**Set task**. In all of the records, change every "perform" to "carry out" and keep everything else the same. Leave the pictures out of your answer.
# start of Information provided
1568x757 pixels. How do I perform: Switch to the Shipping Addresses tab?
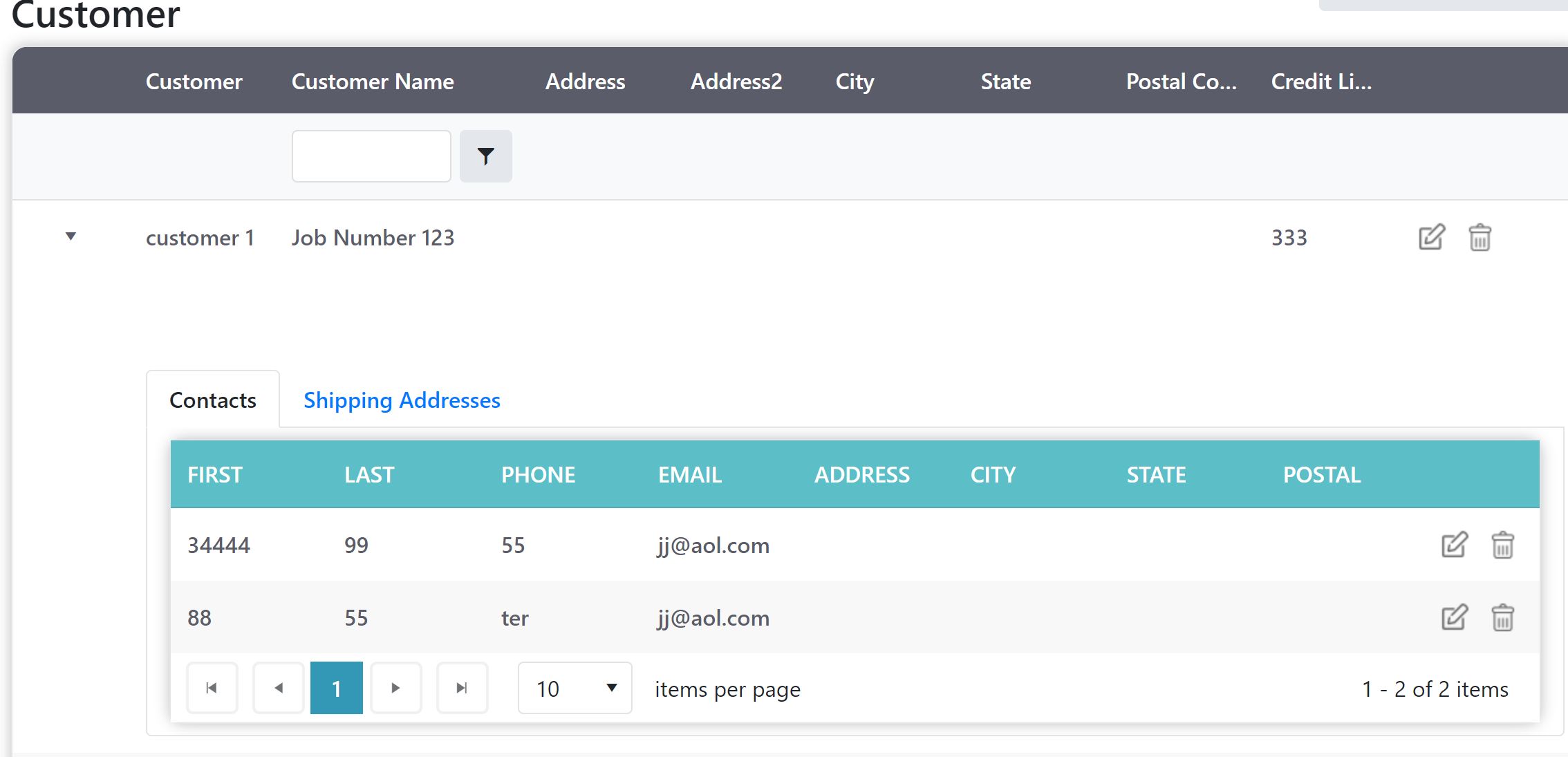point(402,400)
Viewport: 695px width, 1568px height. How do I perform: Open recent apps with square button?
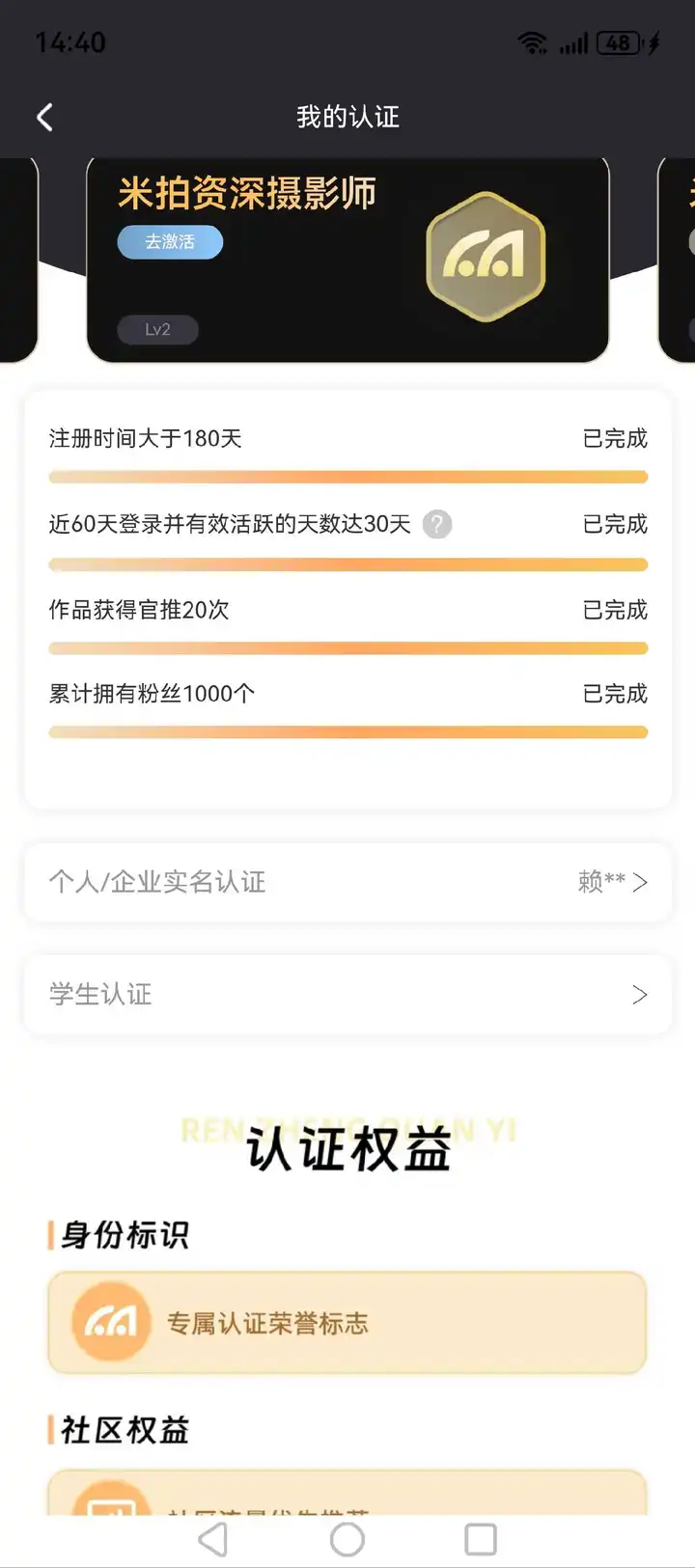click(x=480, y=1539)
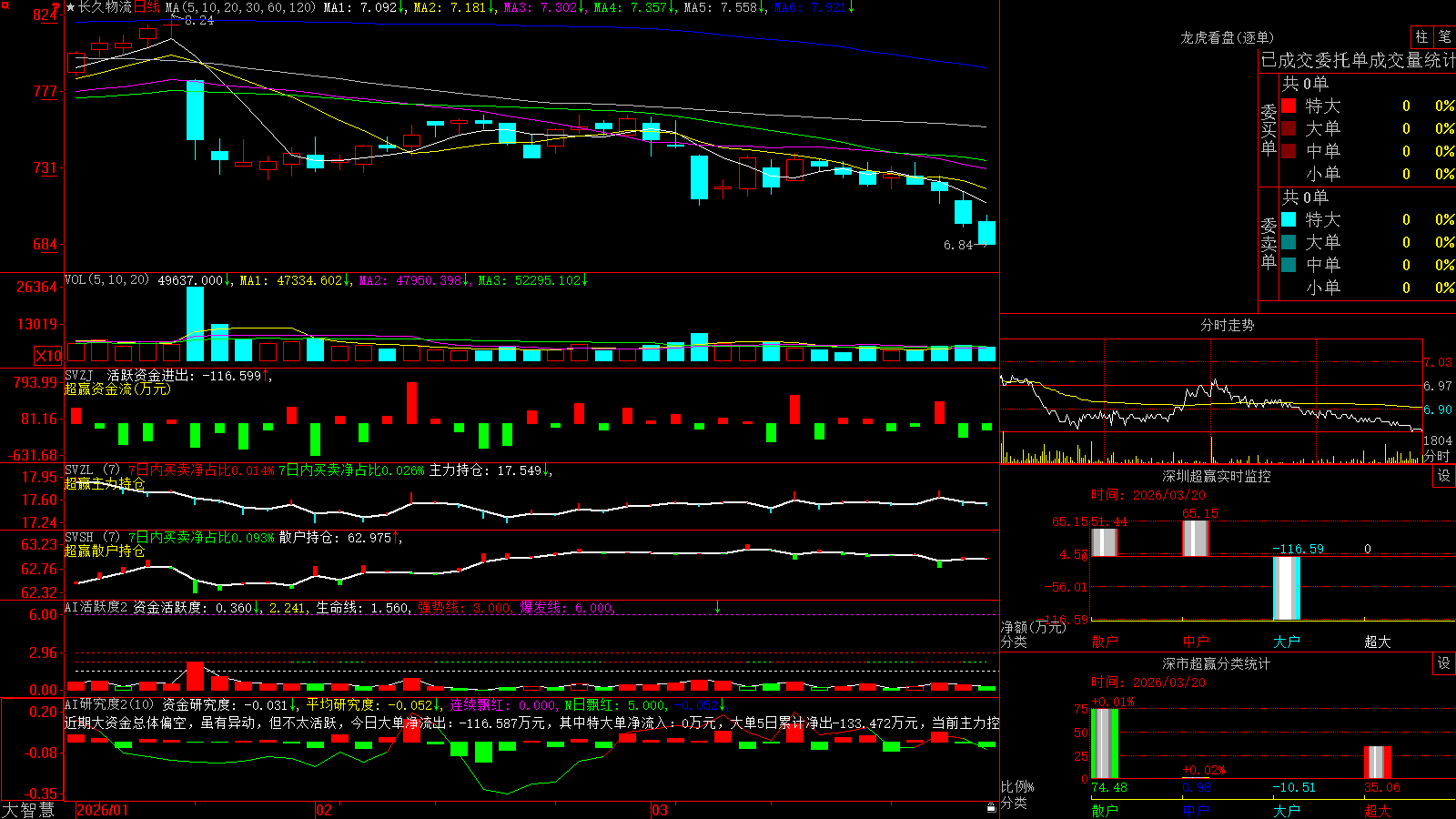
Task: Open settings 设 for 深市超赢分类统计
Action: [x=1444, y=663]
# end of Information provided
**The result**.
1568x757 pixels. How do I carry out: Switch to the Shipping Addresses tab?
point(402,400)
Viewport: 695px width, 1568px height. How do I carry out: Open recent apps with square button?
click(x=480, y=1539)
Task: Open settings 设 for 深市超赢分类统计
Action: [x=1444, y=663]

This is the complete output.